* YOUR GOAL: Copy the data word for word, starting at the first line and ending at the line containing "pyautogui.click(x=1132, y=87)".

* EXERCISE MATERIALS:
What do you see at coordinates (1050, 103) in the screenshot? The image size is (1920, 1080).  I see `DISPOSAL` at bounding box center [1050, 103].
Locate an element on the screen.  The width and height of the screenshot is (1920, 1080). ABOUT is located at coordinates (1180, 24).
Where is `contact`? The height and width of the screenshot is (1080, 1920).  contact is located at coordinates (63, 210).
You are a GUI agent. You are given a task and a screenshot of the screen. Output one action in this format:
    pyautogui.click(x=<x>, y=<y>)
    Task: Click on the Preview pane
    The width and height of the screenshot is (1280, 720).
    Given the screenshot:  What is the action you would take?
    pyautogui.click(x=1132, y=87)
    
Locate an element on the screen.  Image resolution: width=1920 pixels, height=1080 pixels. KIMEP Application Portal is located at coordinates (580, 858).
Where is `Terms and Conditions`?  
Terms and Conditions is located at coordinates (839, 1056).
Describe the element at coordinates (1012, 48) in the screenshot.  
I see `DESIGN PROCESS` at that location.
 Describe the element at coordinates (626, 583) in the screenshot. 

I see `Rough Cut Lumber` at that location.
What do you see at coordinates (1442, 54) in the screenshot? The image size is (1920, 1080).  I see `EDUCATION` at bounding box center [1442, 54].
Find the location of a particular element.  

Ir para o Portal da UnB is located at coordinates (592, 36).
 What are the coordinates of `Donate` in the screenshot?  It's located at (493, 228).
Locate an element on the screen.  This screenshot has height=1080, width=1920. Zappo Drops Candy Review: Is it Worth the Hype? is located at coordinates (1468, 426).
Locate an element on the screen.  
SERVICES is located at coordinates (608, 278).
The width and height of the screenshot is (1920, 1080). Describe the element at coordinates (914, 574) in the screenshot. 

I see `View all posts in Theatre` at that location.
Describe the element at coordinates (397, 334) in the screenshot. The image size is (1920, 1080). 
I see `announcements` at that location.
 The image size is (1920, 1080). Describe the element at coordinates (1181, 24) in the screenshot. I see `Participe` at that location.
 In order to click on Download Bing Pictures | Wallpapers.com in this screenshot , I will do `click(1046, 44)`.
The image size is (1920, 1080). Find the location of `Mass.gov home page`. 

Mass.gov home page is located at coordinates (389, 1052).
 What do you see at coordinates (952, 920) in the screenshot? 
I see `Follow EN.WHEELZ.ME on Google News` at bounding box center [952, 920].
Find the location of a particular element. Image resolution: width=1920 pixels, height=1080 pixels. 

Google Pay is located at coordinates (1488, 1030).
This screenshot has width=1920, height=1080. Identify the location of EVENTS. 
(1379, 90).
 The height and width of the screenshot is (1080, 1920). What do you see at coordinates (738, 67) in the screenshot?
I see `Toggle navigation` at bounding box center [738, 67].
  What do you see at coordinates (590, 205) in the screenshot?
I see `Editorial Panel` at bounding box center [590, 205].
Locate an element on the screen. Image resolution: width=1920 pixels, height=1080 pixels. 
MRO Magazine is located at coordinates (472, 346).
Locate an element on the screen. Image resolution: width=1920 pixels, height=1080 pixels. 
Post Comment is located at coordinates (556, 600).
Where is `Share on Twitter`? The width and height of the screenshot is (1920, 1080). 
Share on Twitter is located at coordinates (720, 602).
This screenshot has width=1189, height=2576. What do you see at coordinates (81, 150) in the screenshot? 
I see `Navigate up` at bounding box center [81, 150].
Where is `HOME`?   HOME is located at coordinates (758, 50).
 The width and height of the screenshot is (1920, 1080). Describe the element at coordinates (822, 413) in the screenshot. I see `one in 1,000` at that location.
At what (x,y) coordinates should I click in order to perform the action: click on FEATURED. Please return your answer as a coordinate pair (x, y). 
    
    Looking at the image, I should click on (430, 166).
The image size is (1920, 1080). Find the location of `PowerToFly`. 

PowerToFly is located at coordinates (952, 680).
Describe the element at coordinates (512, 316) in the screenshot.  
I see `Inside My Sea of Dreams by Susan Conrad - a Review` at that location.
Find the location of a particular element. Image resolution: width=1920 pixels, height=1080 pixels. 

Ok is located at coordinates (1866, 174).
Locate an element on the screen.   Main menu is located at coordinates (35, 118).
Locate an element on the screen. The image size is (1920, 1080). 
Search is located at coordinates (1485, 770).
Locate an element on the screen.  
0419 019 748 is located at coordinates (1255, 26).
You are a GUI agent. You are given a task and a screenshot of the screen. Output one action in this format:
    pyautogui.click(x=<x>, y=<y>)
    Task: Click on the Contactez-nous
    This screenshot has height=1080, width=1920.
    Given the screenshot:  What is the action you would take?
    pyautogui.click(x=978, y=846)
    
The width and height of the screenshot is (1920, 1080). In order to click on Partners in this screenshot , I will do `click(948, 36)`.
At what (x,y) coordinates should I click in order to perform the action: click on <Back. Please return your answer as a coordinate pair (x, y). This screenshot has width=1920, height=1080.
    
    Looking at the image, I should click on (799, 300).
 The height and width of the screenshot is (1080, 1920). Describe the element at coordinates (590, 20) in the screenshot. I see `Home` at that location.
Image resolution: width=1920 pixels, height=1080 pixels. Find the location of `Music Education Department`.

* SOLUTION BELOW:
What do you see at coordinates (1050, 103) in the screenshot? The image size is (1920, 1080).  I see `DISPOSAL` at bounding box center [1050, 103].
Locate an element on the screen.  The width and height of the screenshot is (1920, 1080). ABOUT is located at coordinates (1180, 24).
Where is `contact`? The height and width of the screenshot is (1080, 1920).  contact is located at coordinates (63, 210).
You are a GUI agent. You are given a task and a screenshot of the screen. Output one action in this format:
    pyautogui.click(x=<x>, y=<y>)
    Task: Click on the Preview pane
    The width and height of the screenshot is (1280, 720).
    Given the screenshot:  What is the action you would take?
    pyautogui.click(x=1132, y=87)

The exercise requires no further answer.